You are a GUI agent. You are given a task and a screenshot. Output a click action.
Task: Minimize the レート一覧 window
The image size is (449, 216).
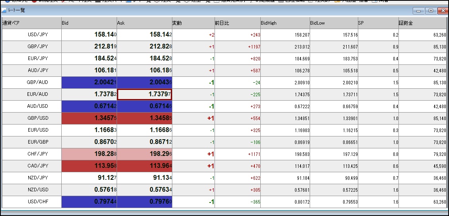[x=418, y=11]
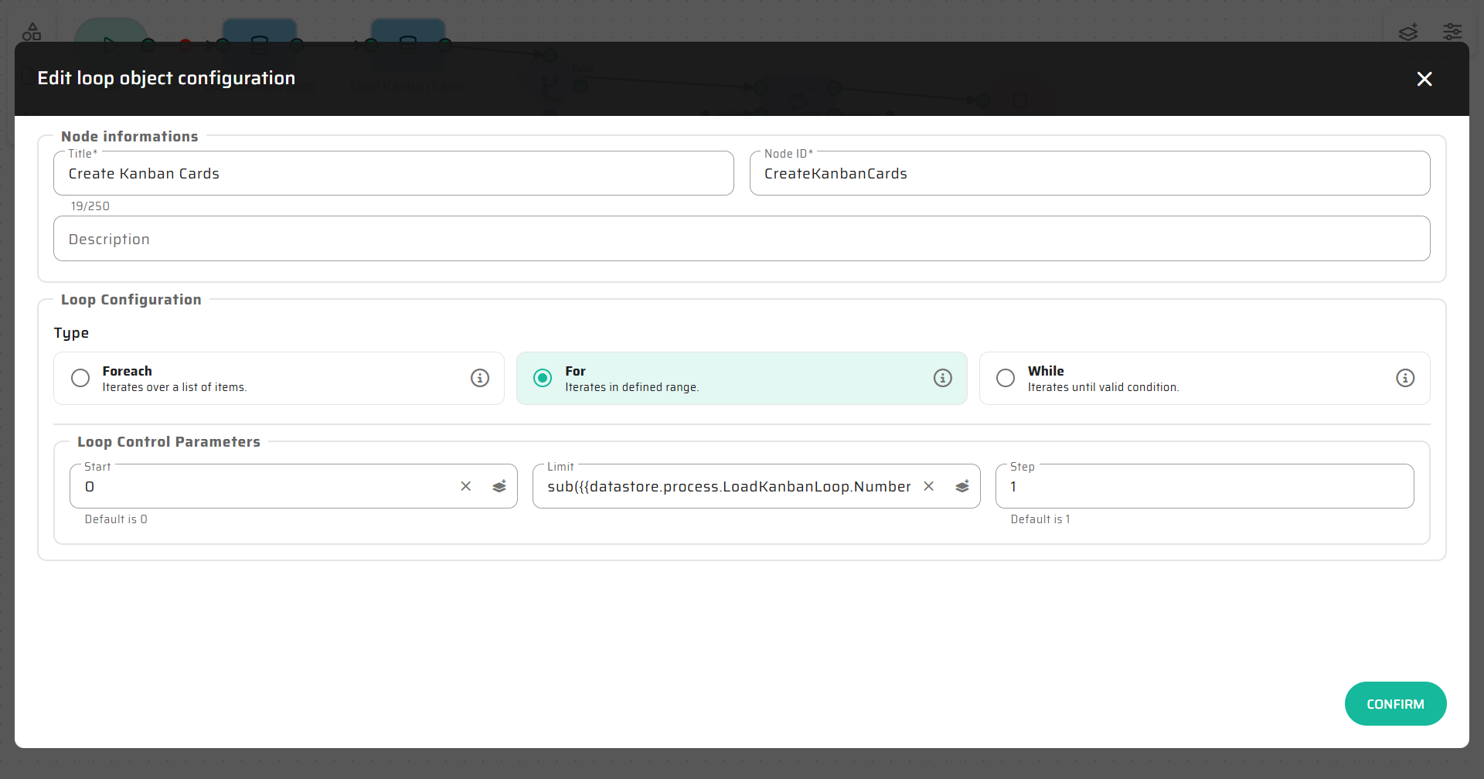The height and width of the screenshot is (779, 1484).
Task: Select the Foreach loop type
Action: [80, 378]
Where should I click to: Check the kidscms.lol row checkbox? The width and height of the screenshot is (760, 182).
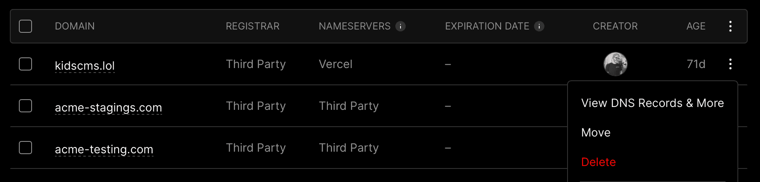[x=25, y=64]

+-------+

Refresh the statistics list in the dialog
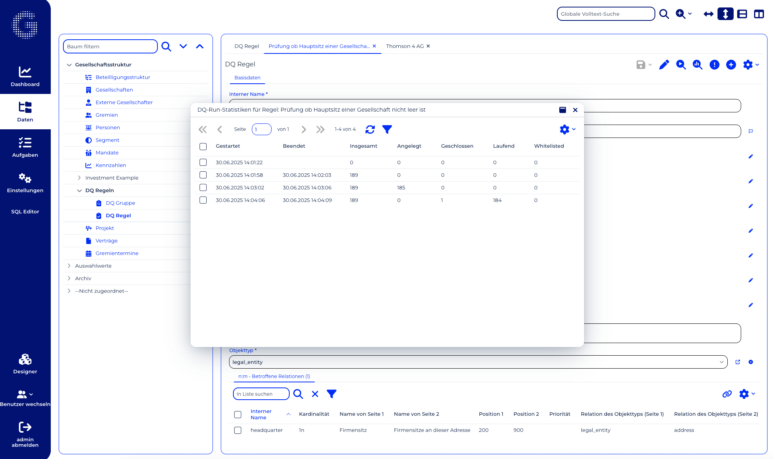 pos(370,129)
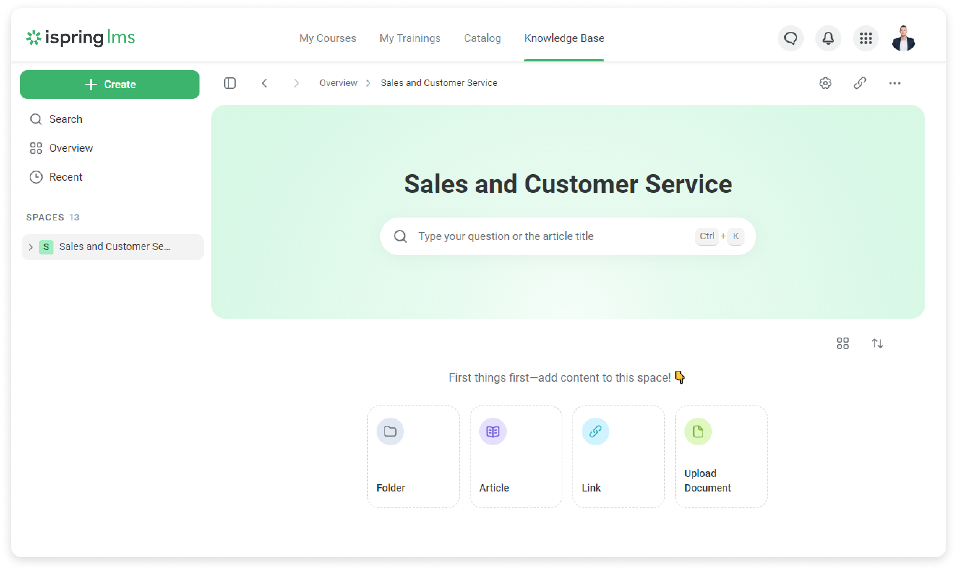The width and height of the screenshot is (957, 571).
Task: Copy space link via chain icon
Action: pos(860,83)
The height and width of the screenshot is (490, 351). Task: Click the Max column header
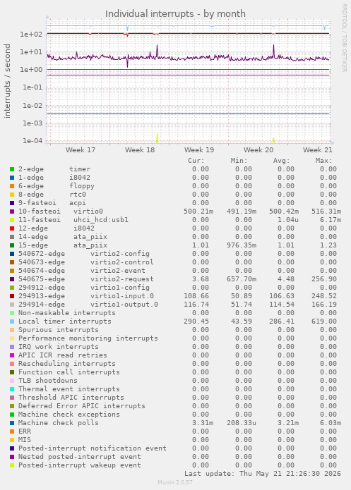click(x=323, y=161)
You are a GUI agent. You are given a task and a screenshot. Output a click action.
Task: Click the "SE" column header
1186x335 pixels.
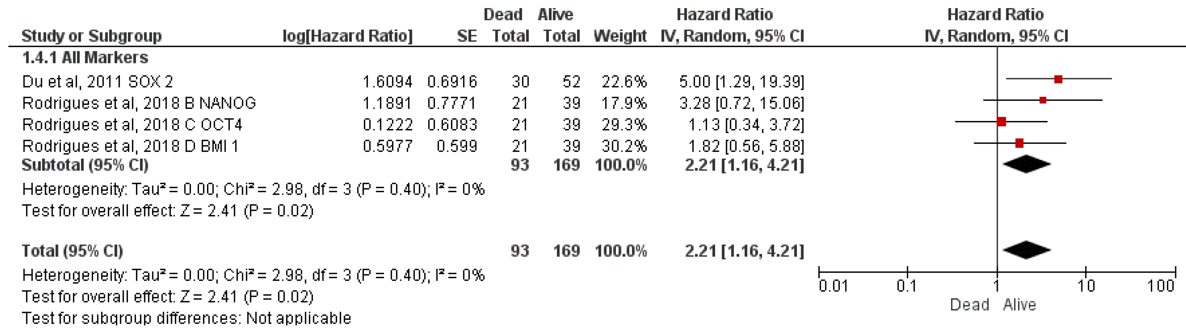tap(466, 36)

+-------+

* Written instruction:
Rewrite everything from the line containing "Where should I" down to the line containing "[x=25, y=64]", keeping the request, and add 138 to each coordinate in the answer. Do not include the pictures.

* Solution to this problem:
Where should I click to: Check the kidscms.lol row checkbox? The width and height of the screenshot is (760, 182).
[x=163, y=202]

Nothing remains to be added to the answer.